Beats Doris output plugin

Beats Doris output plugin

Beats is a data collection agent that supports custom output plugins to write data into storage systems, with the Beats Doris output plugin being the one for outputting to Doris.

The Beats Doris output plugin supports Filebeat, Metricbeat, Packetbeat, Winlogbeat, Auditbeat, and Heartbeat.

By invoking the Doris Stream Load HTTP interface, the Beats Doris output plugin writes data into Doris in real-time, offering capabilities such as multi-threaded concurrency, failure retries, custom Stream Load formats and parameters, and output write speed.

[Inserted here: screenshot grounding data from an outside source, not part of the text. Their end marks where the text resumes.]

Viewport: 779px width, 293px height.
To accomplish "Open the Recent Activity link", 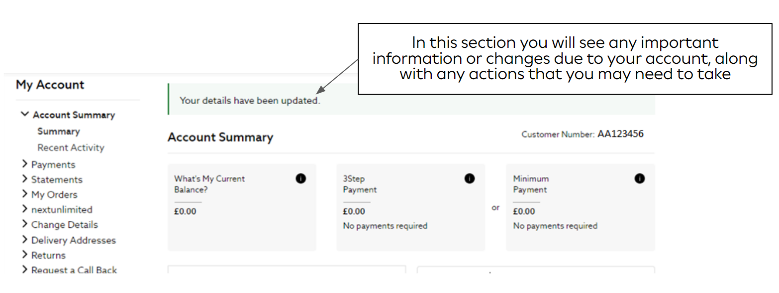I will coord(71,147).
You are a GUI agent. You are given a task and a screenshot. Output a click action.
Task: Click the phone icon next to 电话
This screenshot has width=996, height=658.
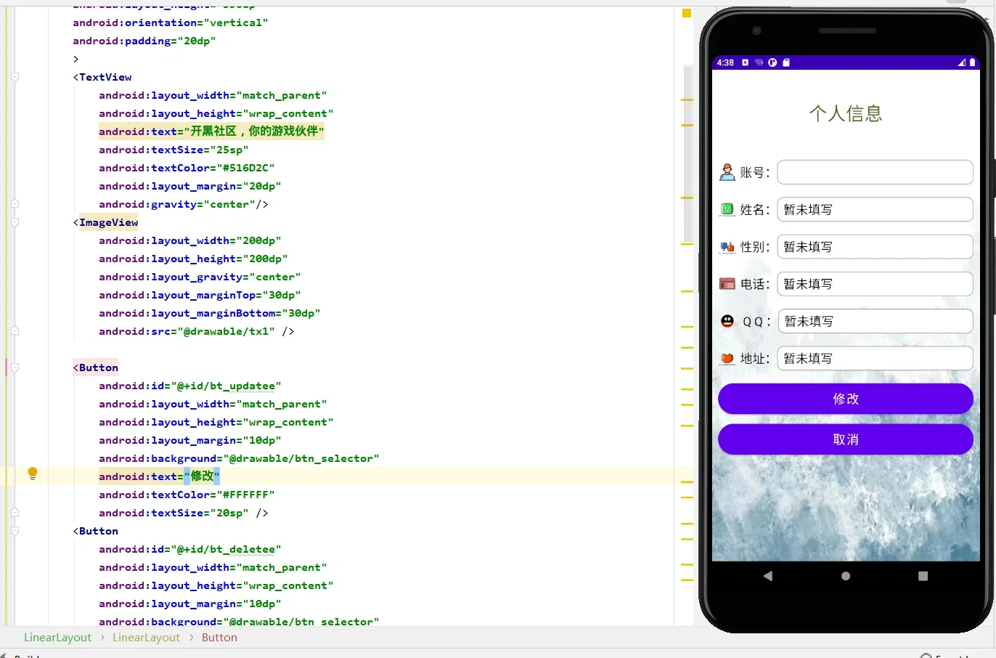tap(727, 283)
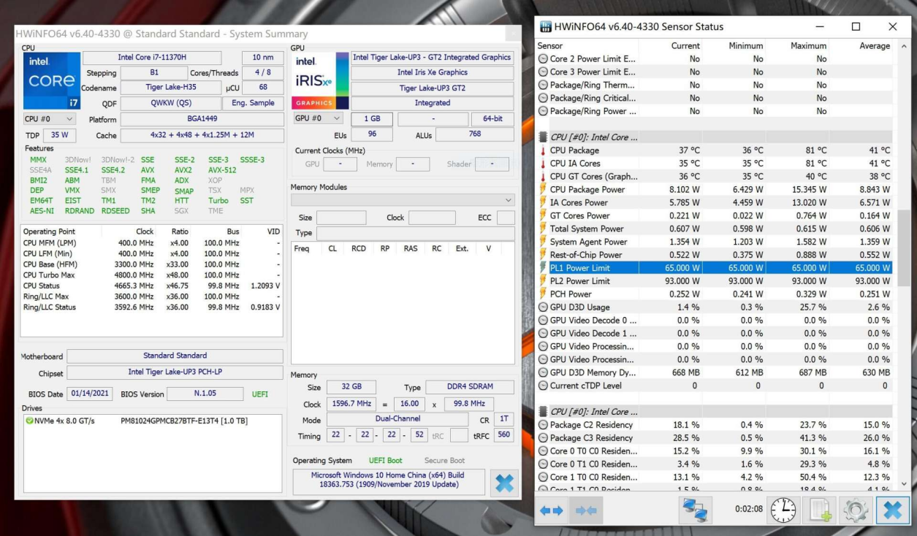Open sensor settings gear icon

(x=854, y=510)
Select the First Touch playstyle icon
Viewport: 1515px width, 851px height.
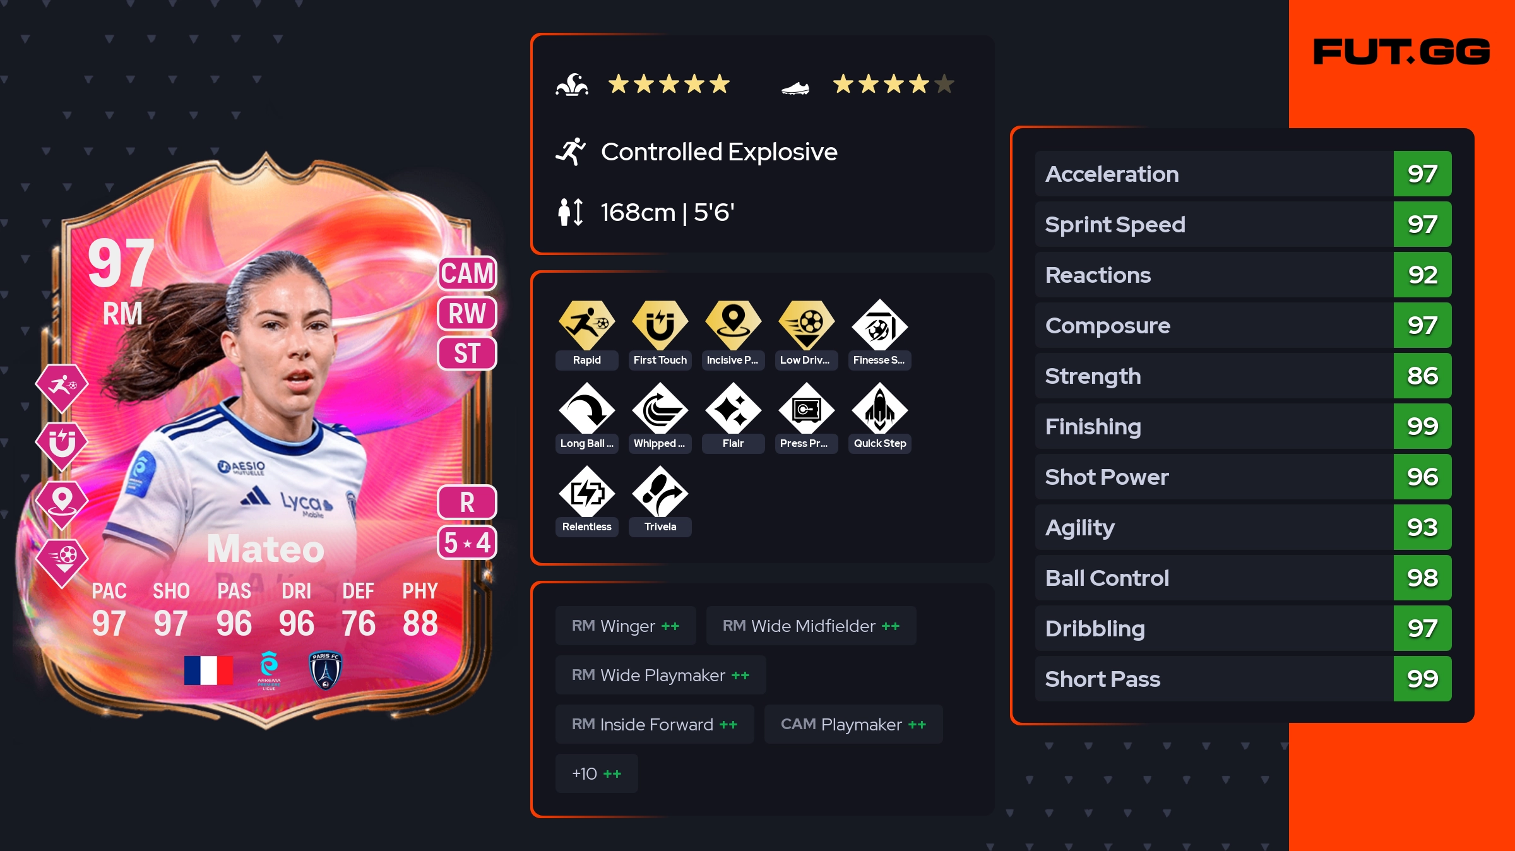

To use the Beats Doris output plugin, there are three main steps:

Download or compile the Beats binary program that includes the Doris output plugin.
Configure the Beats output address and other parameters.
Start Beats to write data into Doris in real-time.

Installation

Download from the Official Website

https://apache-doris-releases.oss-accelerate.aliyuncs.com/filebeat-doris-2.0.0

Compile from Source Code

Execute the following commands in the extension/beats/ directory:

cd doris/extension/beats
go build -o filebeat-doris filebeat/filebeat.go
go build -o metricbeat-doris metricbeat/metricbeat.go
go build -o winlogbeat-doris winlogbeat/winlogbeat.go
go build -o packetbeat-doris packetbeat/packetbeat.go
go build -o auditbeat-doris auditbeat/auditbeat.go
go build -o heartbeat-doris heartbeat/heartbeat.go

Configuration

The configuration for the Beats Doris output plugin is as follows:

Configuration	Description
`http_hosts`	Stream Load HTTP address, formatted as a string array, can have one or more elements, each element is host:port. For example: [“http://fe1:8030“, “http://fe2:8030“]
`user`	Doris username, this user needs to have import permissions for the corresponding Doris database and table
`password`	Doris user’s password
`database`	The Doris database name to write into
`table`	The Doris table name to write into
`label_prefix`	Doris Stream Load Label prefix, the final generated Label is {labelprefix}{db}{table}{yyyymmddhhmmss}{uuid}, the default value is beats
`headers`	Doris Stream Load headers parameter, syntax format is YAML map
`codec_format_string`	The format string for outputting to Doris Stream Load, %{[a][b]} represents the a.b field in the input, refer to the usage examples in subsequent sections
`bulk_max_size`	Doris Stream Load batch size, default is 100000
`max_retries`	Number of retries for Doris Stream Load requests on failure, default is -1 for infinite retries to ensure data reliability
`log_request`	Whether to output Doris Stream Load request and response metadata in logs for troubleshooting, default is true
`log_progress_interval`	Time interval for outputting speed in logs, unit is seconds, default is 10, setting to 0 can disable this type of logging

Usage Example

TEXT Log Collection Example

This example demonstrates TEXT log collection using Doris FE logs as an example.

1. Data

FE log files are typically located at the fe/log/fe.log file under the Doris installation directory. They are typical Java program logs, including fields such as timestamp, log level, thread name, code location, and log content. Not only do they contain normal logs, but also exception logs with stacktraces, which are multiline. Log collection and storage need to combine the main log and stacktrace into a single log entry.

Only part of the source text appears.